No doubt since the death of our child, someone has been kind enough to share with us that we must all go through the “normal stages of grief” and then kindly list them for us.…  These “stages” were defined as a result of many studies, but the most popular seemed to be based on Elisabeth Kübler-Ross's which resulted in her book: On Death and Dying (Scribner), which was published in 1969.

Although much of that is probably still true, more recent research seems to suggest – as we very well know from experience, that for most people, grieving is rarely a straight passage through discrete phases ending in healing.

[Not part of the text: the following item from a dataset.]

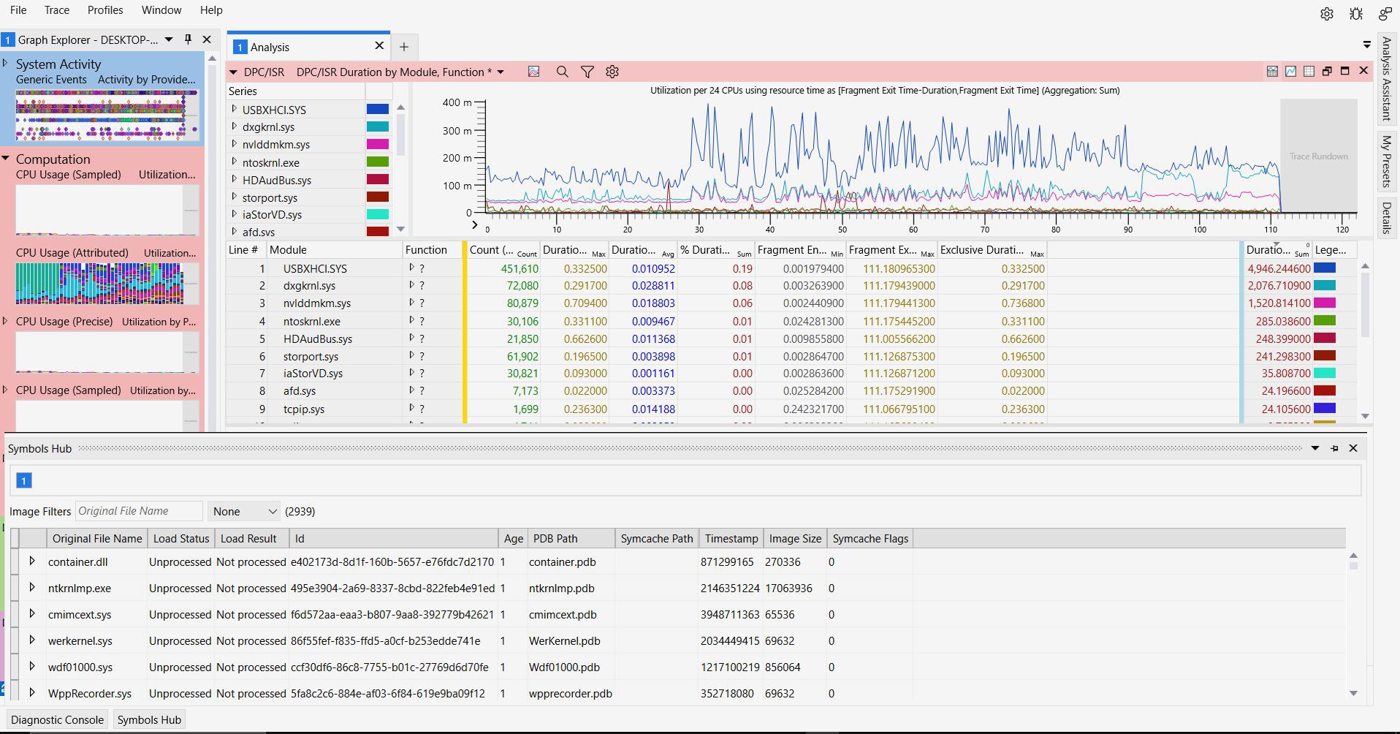Open the Profiles menu
Image resolution: width=1400 pixels, height=734 pixels.
(x=105, y=10)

To those of us who have gone thru this, we know that it is a constantly changing pattern, that seems to jump out at us when we least expect it, catch us off guard and then retreat again so we can catch our breath – some say similar to one of those scary houses we may walk thru in Disney or at a carnival… 

I came across this article and I want to share it with you because I think it helps to validate how grief really feels – not nice and neat in a fixed set of “stages” like those we heard about when we got pregnant – but the reality of what we feel and experience. 

Dr. Holly Prigerson states that grief it tends to occur in fits and starts, sometimes quickly, sometimes over a number of years. The way it unfolds varies dramatically, too, depending on whom you've lost and the nature of your relationship. Perhaps more surprising, research suggests that whomever a person is grieving for—a well-loved parent, spouse, friend or child—human beings are surprisingly resilient.

Holly Prigerson, Ph.D., is the director of the Center for Psycho-Oncology and Palliative Care Research at the Dana-Farber Cancer Institute in Boston, and as a result of a study she has done with hundreds of mourners, she discovered that while nearly all people go through a very rough period where they cry, long for the loved one, have difficulty eating and can't concentrate, 85 percent start feeling somewhat better in about six months. Even more hopeful, there are steps everyone can take to help the recovery process along, regardless of whom you're missing.

A new view of grieving - Like life itself, grief isn't something that unfolds neatly, starting on cue with denial and continuing until the mourner reaches the final stage, accepting that the person is gone. In Dr. Prigerson’s  two-year study of mourners, Prigerson found that rather than denial or anger, most mourners feel an acute sense of yearning and sadness throughout that fades and eases as time passes.

"There's no orderly progression of Kübler-Ross's hypothetical phases," Prigerson confirms. "It's more accurate to say that the emotions associated with grief exist simultaneously, then slowly decline as feelings of acceptance rise," she explains.